Pero ello es que al señor García Calderón le interesan más los frailes de la Colonia, escribiendo loas a la pirotecnia de los festivales religiosos, y los poetas cortesanos y lacayunos hinojados ante el más ridículo gesto virreinal. Y no hay que negar que la frívola picardía y la sensualidad más o menos simulada de aquellos años hallan en el señor García Calderón a un comprensivo. Cómo no si en toda nuestra época de servidumbre nada tuvimos de intenso, de amplio o de alto. El señor García Calderón, al sumergirse en el lago de la Colonia, está tristemente sometido al principio de Arquímedes. Si su espíritu fuera otro, Newton lo regiría; pero para eso es urgente usar de altura y de lejanía y que la masa de uno sea igual a la de lo visto o evocado. Y bien sabemos que la razón directa no puede existir entre don Ventura y la enormidad de nuestra infancia imperial o entre el mismo don Ventura y el grandor tumultuoso de nuestra orgiástica juventud republicana. La república y el imperio están lejos de nuestros escritores chirles. La Colonia, insulsamente fornicadora, baratera y grandulesca, está cerca de esas almas de tela de araña. Y en literatura, la época atrae al escritor en razón directa de la inmensidad y del cuadrado de las distancias dado que existe la inmensidad. ¿Veis como don Ventura no puede estar sometido a la atracción con los incas o con los caudillos y sí a la atracción con los curas y las beatas?
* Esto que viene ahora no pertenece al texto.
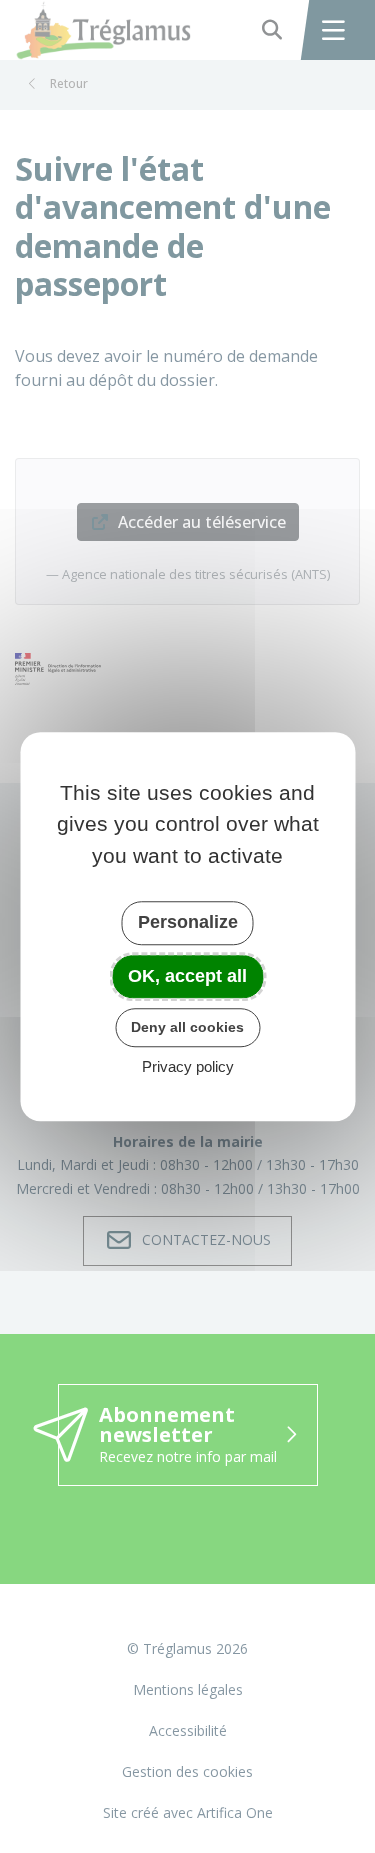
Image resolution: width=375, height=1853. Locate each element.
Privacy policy (188, 1066)
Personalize (188, 922)
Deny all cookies (187, 1027)
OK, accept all (187, 976)
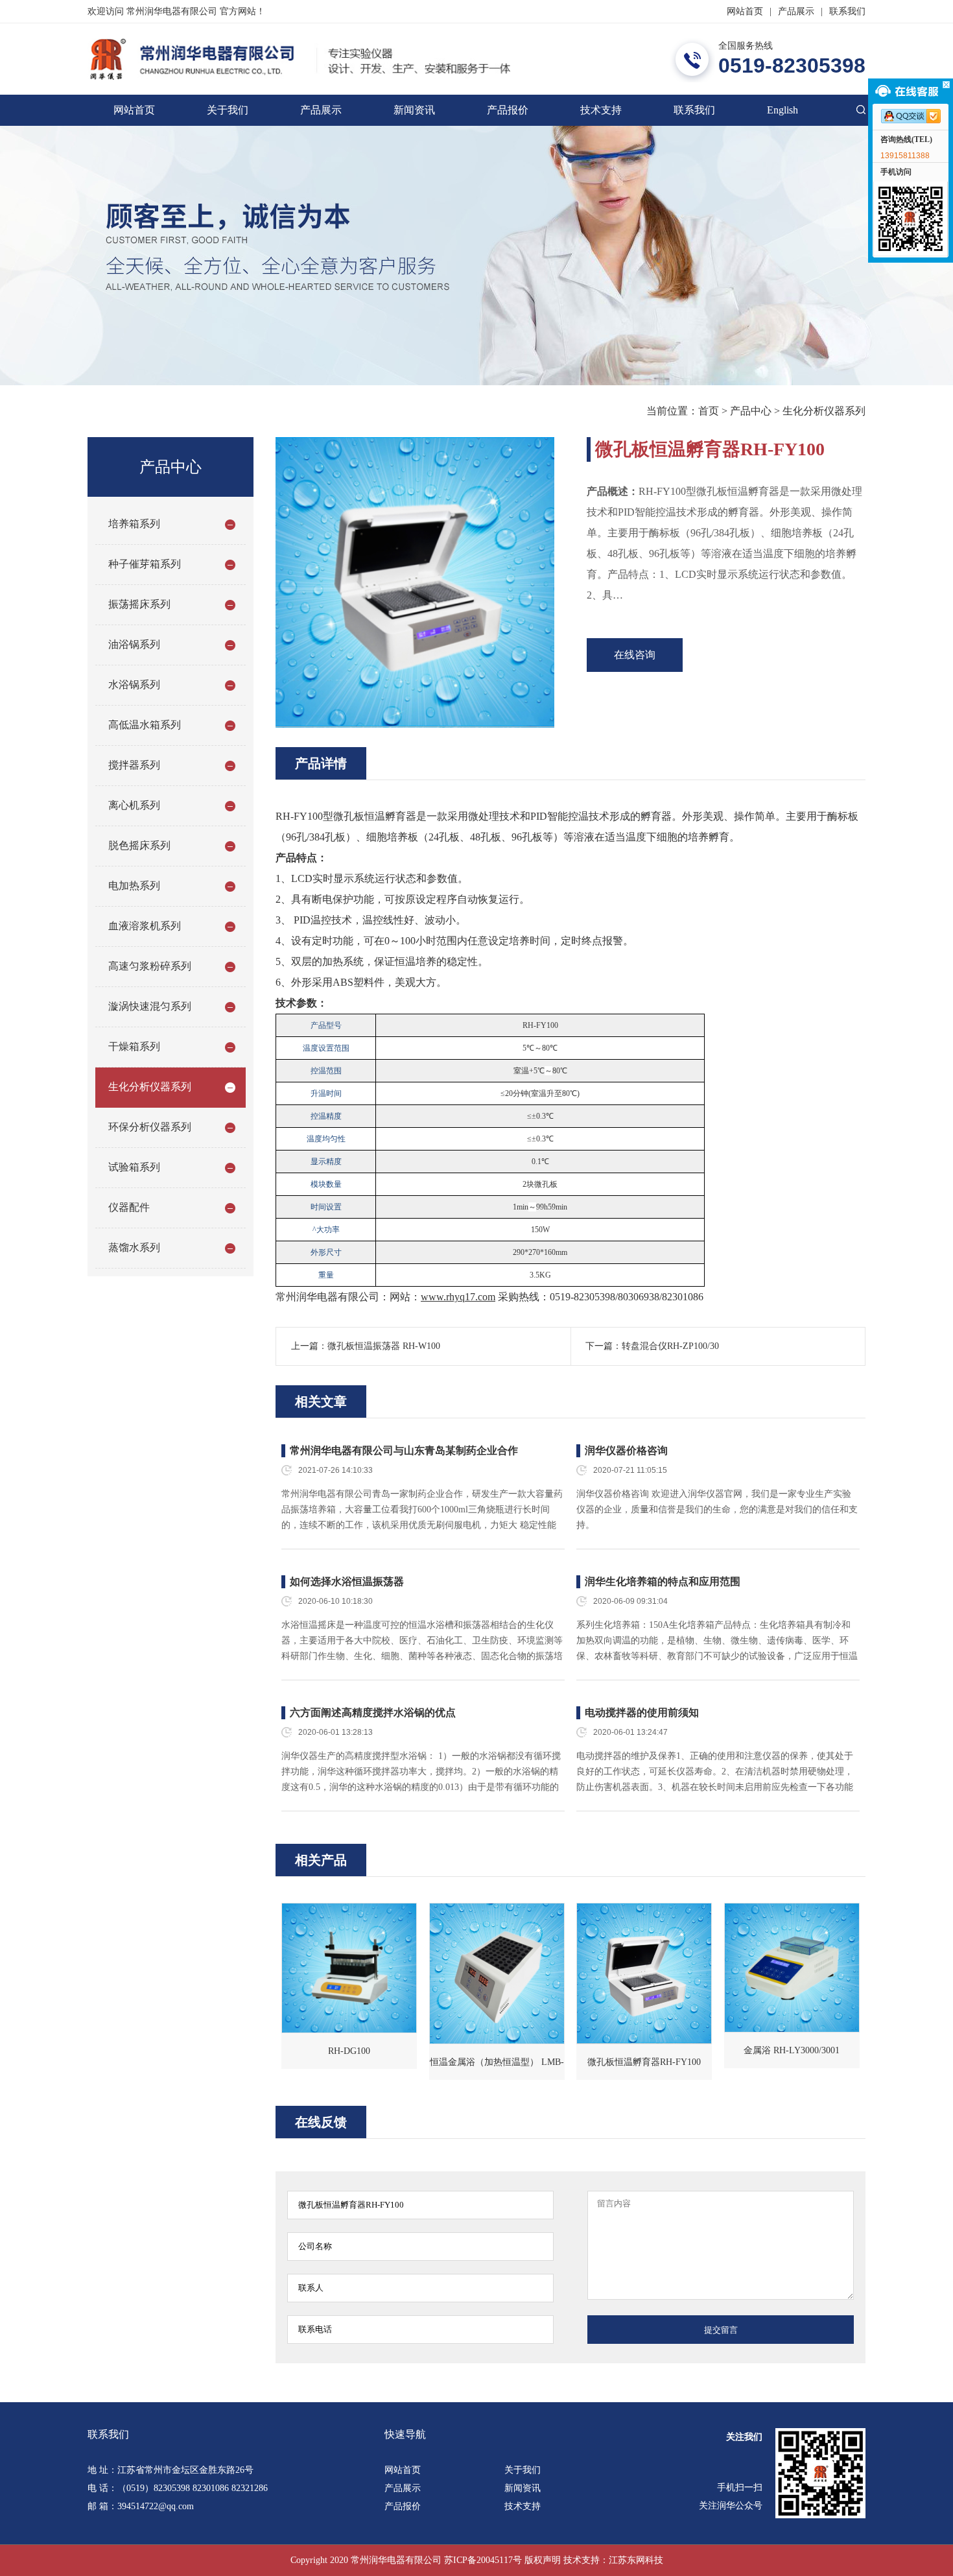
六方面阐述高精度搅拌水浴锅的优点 (373, 1712)
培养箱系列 (134, 523)
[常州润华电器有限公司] (299, 59)
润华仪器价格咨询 (626, 1450)
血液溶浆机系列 (144, 925)
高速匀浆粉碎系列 (149, 966)
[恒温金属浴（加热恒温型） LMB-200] (497, 1973)
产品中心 (750, 410)
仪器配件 (129, 1207)
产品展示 (796, 11)
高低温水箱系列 (144, 724)
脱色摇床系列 (139, 845)
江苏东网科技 (636, 2560)
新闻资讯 (414, 109)
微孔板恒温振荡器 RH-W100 (383, 1346)
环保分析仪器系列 (149, 1126)
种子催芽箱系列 (144, 563)
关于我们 (227, 109)
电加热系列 (134, 885)
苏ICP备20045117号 (483, 2560)
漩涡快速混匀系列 (149, 1006)
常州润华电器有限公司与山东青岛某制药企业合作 (404, 1450)
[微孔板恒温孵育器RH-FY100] (644, 1973)
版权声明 (542, 2560)
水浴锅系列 (134, 684)
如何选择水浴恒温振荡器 (347, 1581)
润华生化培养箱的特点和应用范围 (662, 1581)
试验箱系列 (134, 1167)
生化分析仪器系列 (823, 410)
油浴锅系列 (134, 644)
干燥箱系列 (134, 1046)
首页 (708, 410)
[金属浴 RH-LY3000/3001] (792, 1968)
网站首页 (745, 11)
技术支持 (601, 109)
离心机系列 (134, 805)
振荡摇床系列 (139, 604)
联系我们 (847, 11)
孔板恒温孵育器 (380, 816)
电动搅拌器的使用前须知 (642, 1712)
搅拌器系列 (134, 764)
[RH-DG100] (349, 1968)
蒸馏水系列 (134, 1247)
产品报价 (507, 109)
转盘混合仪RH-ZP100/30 (670, 1346)
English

Tan reñido está don Ventura con todo lo enorme y tan carente vive del sentido de patria, que, después de marcar a Olavide, ese llorón demagógico, católico teatralmente reformador, pasa de frente a Melgar y a la época republicana, sin preocuparse del grande y sonoro don José Joaquín de Olmedo. Ni siquiera cita al autor de “El canto a Junín”. Llega a afirmar que nos falta una “Araucana”. ¿Cree el señor García Calderón que “El canto a Junín” no es bronca y candentemente épico? ¿O cree que Olmedo no es peruano? Ya don José de la Riva Agüero, en bello arranque de leal nacionalismo, defiende la peruanidad de Olmedo. Olmedo es peruano como Napoleón francés. Olmedo es peruano porque nació en territorio del Perú, porque fue diputado en el Congreso del Perú, porque a nombre del Perú saludó a Bolívar en memorable ocasión, porque en el Perú y para el Perú fue la más ardua y honda de sus obras poéticas. Y los peruanos debemos defenderle porque él constituye una de las más brillantes y claras glorias de nuestra política y de nuestra literatura. Y don Ventura no lo cita. Y hace historia. Y dogmatiza. Que su cofradía se lo tenga en cuenta.
Precisa perdonar al autor de “La Literatura Peruana” el que compare Lima con Versalles y a Micaela Villegas con la Pompadour. Precisa perdonarle que al “guá, que lisura”, perfectamente cursi, dulzón y fingido, lo llame “adorable de gracia y picardía”.
Y pasemos a la República. Ya desde Flora Tristán se notaba en Lima lo que Paul Groussac constató más tarde: la superioridad de la mujer con respecto al hombre. De ahí que el romanticismo careciese aquí de lo que el mismo García Calderón llama” continuidad en el delirio, sincera correlación de vida y obra”. Eso no podía existir, porque en el Perú nunca ha habido sinceridad. Moda fue el romanticismo, como otrora lo fuera el gongorismo. La superioridad de la mujer volvió a nuestros poetas llorones y no elegiacos. Les dio de Jeremías y de Boabdil, nunca de Byron y Espronceda. Es que aquí la virilidad reside en la mujer; y el romanticismo es virilidad lírica y no añagaza ecolálica de sentimentalidades claudicantes.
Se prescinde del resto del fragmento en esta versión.